Verweerder heeft in de onderhavige zaak het opleggen van afzonderlijke boetes, waarvoor elk van de overtredingen een maximumboete opgelegd kan worden niet passend geacht. Verweerder heeft hierbij in aanmerking genomen dat de verplichtingen ten aanzien van de vermelding van de identiteit van de onderneming en de adresgegevens in verschillende wettelijke bepalingen terugkomen, maar dat die er alle ertoe strekken met name de transparantie van het (handels)verkeer langs elektronische weg en de koop op afstand te dienen. Om die reden heeft verweerder besloten om niet per overtreding een boete op te leggen, maar voor de verschillende overtredingen vier boetes op te leggen.Verweerder heeft gesteld dat bij de bepaling van de op te leggen boetes ten aanzien van de ernst van de overtreding rekening wordt gehouden met de door consumenten geleden schade en het eventuele door de onderneming genoten voordeel voor zover dit door verweerder vastgesteld kan worden. Verweerder meent dat er onderscheid kan worden gemaakt in de ernst van de verschillende overtredingen.

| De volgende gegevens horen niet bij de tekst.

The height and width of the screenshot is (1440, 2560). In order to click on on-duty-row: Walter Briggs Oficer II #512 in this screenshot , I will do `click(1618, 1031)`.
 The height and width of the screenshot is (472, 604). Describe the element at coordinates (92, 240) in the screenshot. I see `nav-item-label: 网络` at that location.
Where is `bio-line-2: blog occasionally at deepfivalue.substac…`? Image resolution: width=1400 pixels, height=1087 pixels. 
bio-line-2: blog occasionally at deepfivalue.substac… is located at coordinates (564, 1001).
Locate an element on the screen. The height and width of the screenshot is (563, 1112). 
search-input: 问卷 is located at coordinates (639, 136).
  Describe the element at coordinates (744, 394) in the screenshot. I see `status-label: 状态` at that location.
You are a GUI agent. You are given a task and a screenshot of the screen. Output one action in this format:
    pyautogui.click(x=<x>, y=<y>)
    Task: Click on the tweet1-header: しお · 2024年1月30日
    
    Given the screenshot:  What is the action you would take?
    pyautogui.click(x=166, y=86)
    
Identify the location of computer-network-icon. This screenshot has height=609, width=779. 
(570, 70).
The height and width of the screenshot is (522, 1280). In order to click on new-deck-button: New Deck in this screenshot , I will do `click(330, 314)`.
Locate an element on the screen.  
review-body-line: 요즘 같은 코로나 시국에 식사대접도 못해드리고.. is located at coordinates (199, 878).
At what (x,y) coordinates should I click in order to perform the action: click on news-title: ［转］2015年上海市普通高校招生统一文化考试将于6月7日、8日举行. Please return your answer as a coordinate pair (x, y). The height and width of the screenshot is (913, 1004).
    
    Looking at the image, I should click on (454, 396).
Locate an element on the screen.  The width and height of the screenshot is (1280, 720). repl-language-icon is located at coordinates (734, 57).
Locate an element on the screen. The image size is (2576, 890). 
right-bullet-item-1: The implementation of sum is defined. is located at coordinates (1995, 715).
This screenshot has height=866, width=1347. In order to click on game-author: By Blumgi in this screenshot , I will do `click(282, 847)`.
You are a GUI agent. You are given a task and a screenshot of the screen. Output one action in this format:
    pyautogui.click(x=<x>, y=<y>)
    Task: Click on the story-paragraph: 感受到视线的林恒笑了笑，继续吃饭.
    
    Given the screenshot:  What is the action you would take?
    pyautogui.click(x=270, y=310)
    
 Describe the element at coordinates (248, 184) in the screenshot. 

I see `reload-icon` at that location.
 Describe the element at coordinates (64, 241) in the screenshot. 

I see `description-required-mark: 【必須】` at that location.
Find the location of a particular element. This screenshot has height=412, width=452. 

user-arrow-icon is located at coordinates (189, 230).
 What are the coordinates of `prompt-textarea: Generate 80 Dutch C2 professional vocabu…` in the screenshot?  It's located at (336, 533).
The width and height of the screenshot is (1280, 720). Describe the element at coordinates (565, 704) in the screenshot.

Inzake de informatieverplichtingen stelt verweerder zich op het standpunt dat de werkwijze van eiseres - de aanbieding van producten via websites, e-mail en telemarketing - logischerwijze met zich brengt dat consument en onderneming geen direct fysiek contact hebben. Daarom is het voor consumenten van groot belang dat duidelijkheid wordt gegeven over identiteit, contactmogelijkheden en vestigings- c.q. bezoekadres van de onderneming. Volgens verweerder geeft eiseres in de gehele werkwijze onvoldoende duidelijkheid over haar onderneming. Dit leidt tot schade aan het consumentenvertrouwen. Verweerder is dan ook van mening dat - ongeacht de intentie van de onderneming - er sprake is van ernstige overtredingen. Verweerder heeft om die reden een boete van € 30.000,--, passend geacht.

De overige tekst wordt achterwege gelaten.